Deep Learning Enhanced Multivariate GARCH
This work addresses limitations in financial risk management by improving volatility forecasting for practitioners, though it is incremental as it builds on existing GARCH and deep learning approaches.
The paper tackled the problem of modeling multivariate volatility in financial returns by introducing LSTM-BEKK, a hybrid model combining deep learning with econometric methods, which achieved superior out-of-sample portfolio risk forecasts in empirical tests across equity markets.
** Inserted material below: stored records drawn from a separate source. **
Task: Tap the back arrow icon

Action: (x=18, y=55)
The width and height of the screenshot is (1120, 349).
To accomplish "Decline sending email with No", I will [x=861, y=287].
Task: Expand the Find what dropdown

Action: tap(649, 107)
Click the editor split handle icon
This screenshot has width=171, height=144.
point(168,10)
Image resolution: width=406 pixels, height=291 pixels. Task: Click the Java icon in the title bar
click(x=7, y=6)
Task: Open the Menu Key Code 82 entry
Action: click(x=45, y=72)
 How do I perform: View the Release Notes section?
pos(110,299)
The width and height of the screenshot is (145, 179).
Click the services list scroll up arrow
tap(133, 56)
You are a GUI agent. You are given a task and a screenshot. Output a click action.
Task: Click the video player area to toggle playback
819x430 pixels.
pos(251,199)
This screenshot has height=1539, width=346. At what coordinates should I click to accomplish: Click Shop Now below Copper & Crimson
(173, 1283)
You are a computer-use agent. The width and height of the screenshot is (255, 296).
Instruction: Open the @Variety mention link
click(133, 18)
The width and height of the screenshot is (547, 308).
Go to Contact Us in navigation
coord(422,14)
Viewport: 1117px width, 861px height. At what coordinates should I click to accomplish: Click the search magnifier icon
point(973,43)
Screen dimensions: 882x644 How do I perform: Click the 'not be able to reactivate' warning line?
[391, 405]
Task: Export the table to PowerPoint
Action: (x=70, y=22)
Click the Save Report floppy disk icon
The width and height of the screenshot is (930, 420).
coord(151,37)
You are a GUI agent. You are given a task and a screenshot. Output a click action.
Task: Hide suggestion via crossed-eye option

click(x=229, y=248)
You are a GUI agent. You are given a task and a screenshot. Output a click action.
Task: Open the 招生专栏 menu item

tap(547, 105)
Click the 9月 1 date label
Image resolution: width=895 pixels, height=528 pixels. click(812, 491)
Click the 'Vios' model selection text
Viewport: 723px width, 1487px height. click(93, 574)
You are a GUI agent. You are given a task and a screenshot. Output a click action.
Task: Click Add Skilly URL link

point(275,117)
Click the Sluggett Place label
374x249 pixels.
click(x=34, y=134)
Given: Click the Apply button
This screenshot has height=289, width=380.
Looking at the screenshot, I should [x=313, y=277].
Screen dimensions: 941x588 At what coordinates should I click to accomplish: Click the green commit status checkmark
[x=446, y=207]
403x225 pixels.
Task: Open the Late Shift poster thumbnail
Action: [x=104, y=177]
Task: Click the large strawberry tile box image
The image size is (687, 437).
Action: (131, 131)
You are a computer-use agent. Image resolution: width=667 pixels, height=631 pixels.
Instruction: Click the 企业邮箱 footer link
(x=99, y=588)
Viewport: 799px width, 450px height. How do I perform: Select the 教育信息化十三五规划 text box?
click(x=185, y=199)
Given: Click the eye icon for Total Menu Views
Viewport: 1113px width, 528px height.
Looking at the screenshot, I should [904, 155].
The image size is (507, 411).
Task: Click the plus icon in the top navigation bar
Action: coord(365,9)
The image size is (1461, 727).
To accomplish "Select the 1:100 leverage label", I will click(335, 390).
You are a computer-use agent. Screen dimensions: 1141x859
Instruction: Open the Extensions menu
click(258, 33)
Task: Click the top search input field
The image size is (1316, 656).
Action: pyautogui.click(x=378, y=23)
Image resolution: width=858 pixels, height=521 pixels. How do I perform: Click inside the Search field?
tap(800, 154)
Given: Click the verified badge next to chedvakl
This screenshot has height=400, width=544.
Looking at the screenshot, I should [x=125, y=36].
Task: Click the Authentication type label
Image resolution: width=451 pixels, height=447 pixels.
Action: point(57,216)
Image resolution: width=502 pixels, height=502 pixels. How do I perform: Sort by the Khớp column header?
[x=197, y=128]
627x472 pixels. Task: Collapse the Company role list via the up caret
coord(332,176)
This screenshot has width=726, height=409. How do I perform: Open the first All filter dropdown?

This paper introduces a novel multivariate volatility modeling framework, named Long Short-Term Memory enhanced BEKK (LSTM-BEKK), that integrates deep learning into multivariate GARCH processes. By combining the flexibility of recurrent neural networks with the econometric structure of BEKK models, our approach is designed to better capture nonlinear, dynamic, and high-dimensional dependence structures in financial return data. The proposed model addresses key limitations of traditional multivariate GARCH-based methods, particularly in capturing persistent volatility clustering and asymmetric co-movement across assets. Leveraging the data-driven nature of LSTMs, the framework adapts effectively to time-varying market conditions, offering improved robustness and forecasting performance. Empirical results across multiple equity markets confirm that the LSTM-BEKK model achieves superior performance in terms of out-of-sample portfolio risk forecast, while maintaining the interpretability from the BEKK models. These findings highlight the potential of hybrid econometric-deep learning models in advancing financial risk management and multivariate volatility forecasting.